Решебник по алгебре 11 класс Никольский Параграф 3. Обратные функции Задание 9

\[\boxed{\mathbf{9}\mathbf{.}}\]

\[\textbf{а)}\ y = \sqrt{4 - x^{2}};\ \ x \in \lbrack - 2;0\rbrack\]

\[4 - x^{2} = y^{2}\]

\[x^{2} = 4 - y^{2}\]

\[x = \pm \sqrt{4 - y^{2}}\]

\[y = - \sqrt{4 - x^{2}};\ \ x \in \lbrack 0;2\rbrack.\]

\[\textbf{б)}\ y = \sqrt{4 - x^{2}};\ \ x \in \lbrack 0;2\rbrack\]

\[4 - x^{2} = y^{2}\]

\[x^{2} = 4 - y^{2}\]

\[x = \pm \sqrt{4 - y^{2}}\]

\[y = \sqrt{4 - x^{2}};\ \ x \in \lbrack 0;2\rbrack.\]

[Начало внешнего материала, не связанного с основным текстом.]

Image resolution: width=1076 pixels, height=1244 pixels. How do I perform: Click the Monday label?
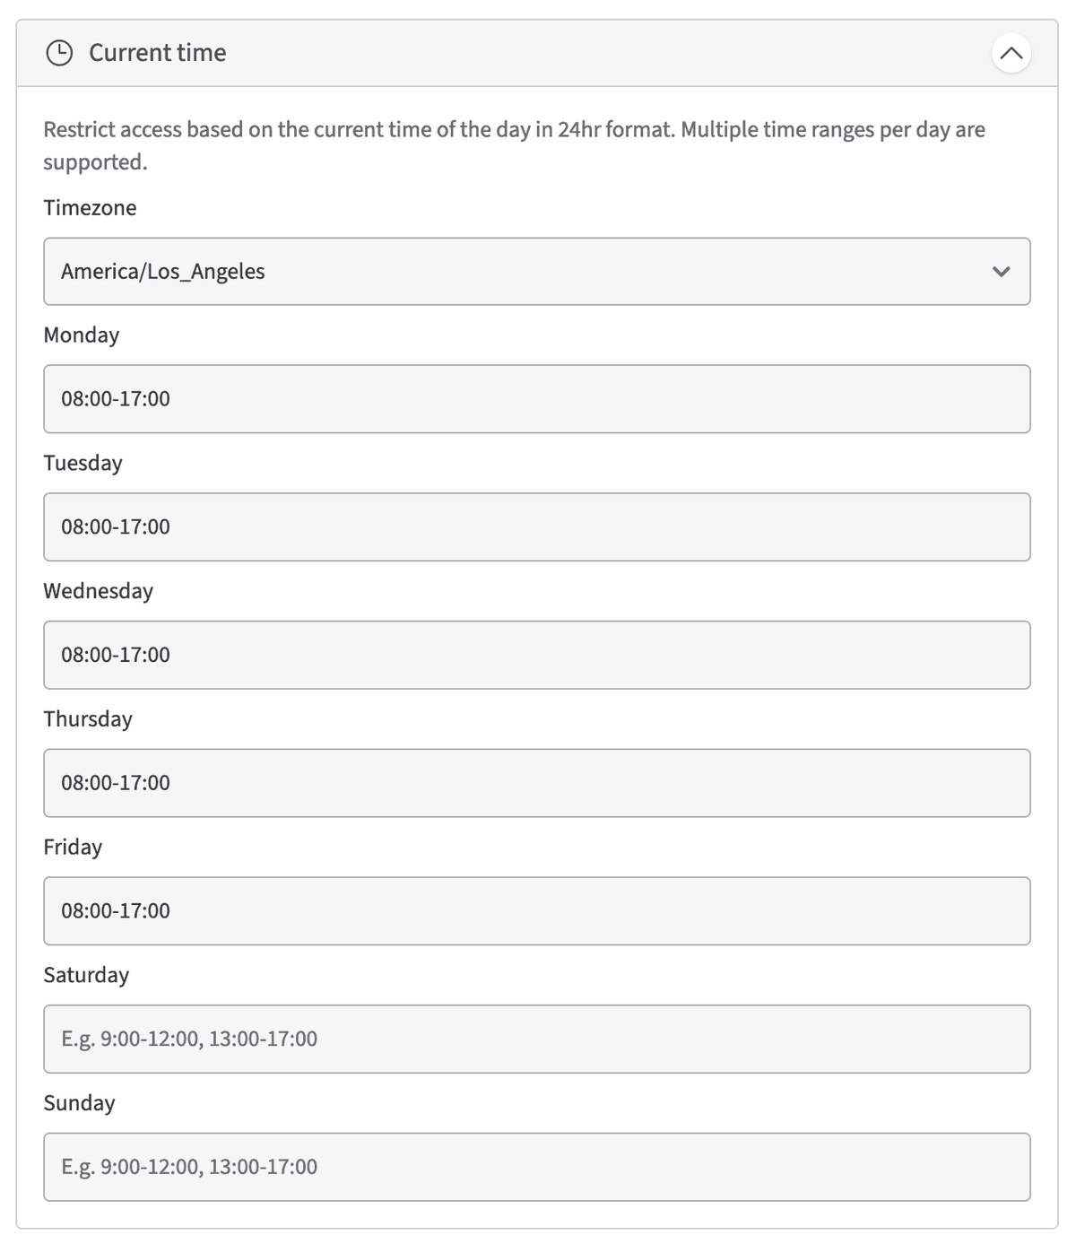click(81, 335)
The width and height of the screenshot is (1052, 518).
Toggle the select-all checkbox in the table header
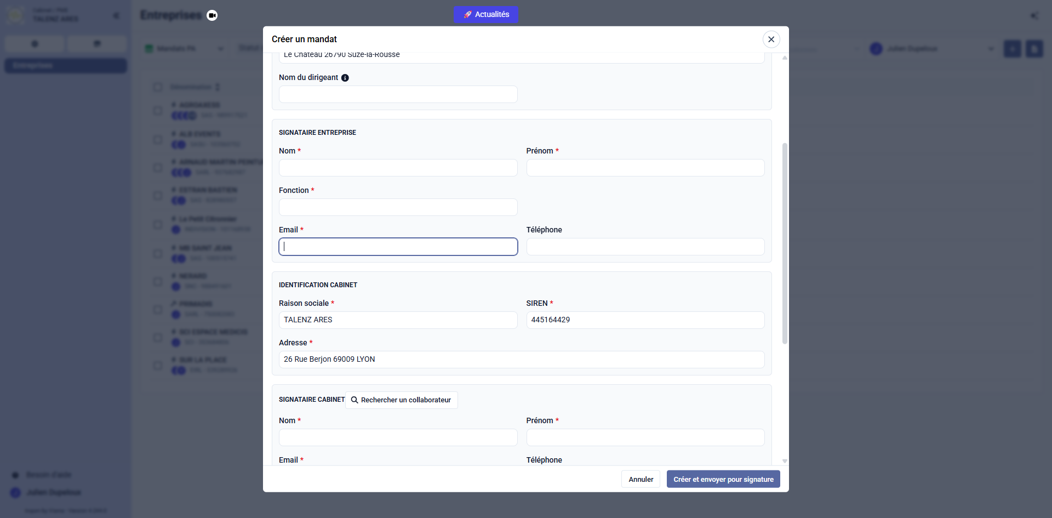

\[\textbf{в)}\ y = \sqrt{21 - x^{2} + 4x};\ \ \]

\[x \in \lbrack - 3;2\rbrack\]

\[- x^{2} + 4x + 21 = y^{2}\]

\[x^{2} - 4x - 21 = - y^{2}\]

\[\left( x^{2} - 4x + 4 \right) - 25 = - y^{2}\]

\[(x - 2)^{2} = 25 - y^{2}\]

\[x - 2 = \pm \sqrt{25 - y^{2}}\]

\[x = \pm \sqrt{25 - y^{2}} + 2\]

\[y = - \sqrt{25 - x^{2}} + 2;\ \ x \in \lbrack 0;5\rbrack.\]

\[\textbf{г)}\ y = 4 + \sqrt{16 - x^{2} + 6x};\ \ \]

\[x \in \lbrack 3;8\rbrack\]

\[- x^{2} + 6x + 16 = (y - 4)^{2}\]

\[x^{2} - 6x + 9 - 25 = - (y - 4)^{2}\]

\[(x - 3)^{2} = 25 - (y - 4)^{2}\]

\[x - 3 = \pm \sqrt{25 - (y - 4)^{2}}\]

\[x = \pm \sqrt{25 - (y - 4)^{2}} + 3\]

\[y = \sqrt{25 - (x - 4)^{2}} + 3;\ \]

\[\ x \in \lbrack 4;9\rbrack.\]

\[\textbf{д)}\ y = 8x^{3};\ \ \ X = R\]

\[x^{3} = \frac{y}{8}\]

\[x = \sqrt[3]{\frac{y}{8}} = \frac{1}{2}\sqrt[3]{y}\]

\[y = \frac{1}{2}\sqrt[3]{x}.\]

\[\textbf{е)}\ y = 0,5\sqrt{x};\ \ x \geq 0\]

\[\sqrt{x} = \frac{y}{0,5} = 2y\]

\[x = 4y^{2}\]

\[y = 4x^{2};\ \ x \geq 0.\]

\[\textbf{ж)}\ y = 3^{x - 1}\]

\[x - 1 = \log_{3}y\]

\[x = \log_{3}y + 1\]

\[y = \log_{3}x + 1;\ \ x > 0.\]

\[\textbf{з)}\ y = \left( \frac{1}{3} \right)^{x - 1}\]

\[x - 1 = \log_{\frac{1}{3}}y\]

\[x = \log_{\frac{1}{3}}y + 1\]

\[y = \log_{\frac{1}{3}}x + 1;\ \ x > 0.\]

\[\textbf{и)}\ y = \log_{5}{(x + 2)}\]

\[x + 2 = 5^{y}\]

\[x = 5^{y} - 2\]

\[y = 5^{x} - 2;\ \ X = R.\]

\[к)\ y = \log_{0,2}{(x - 1)}\ \]

\[x - 1 = (0,2)^{y}\]

\[x = (0,2)^{y} + 1\]

\[y = (0,2)^{x} + 1;\ \ X = R.\]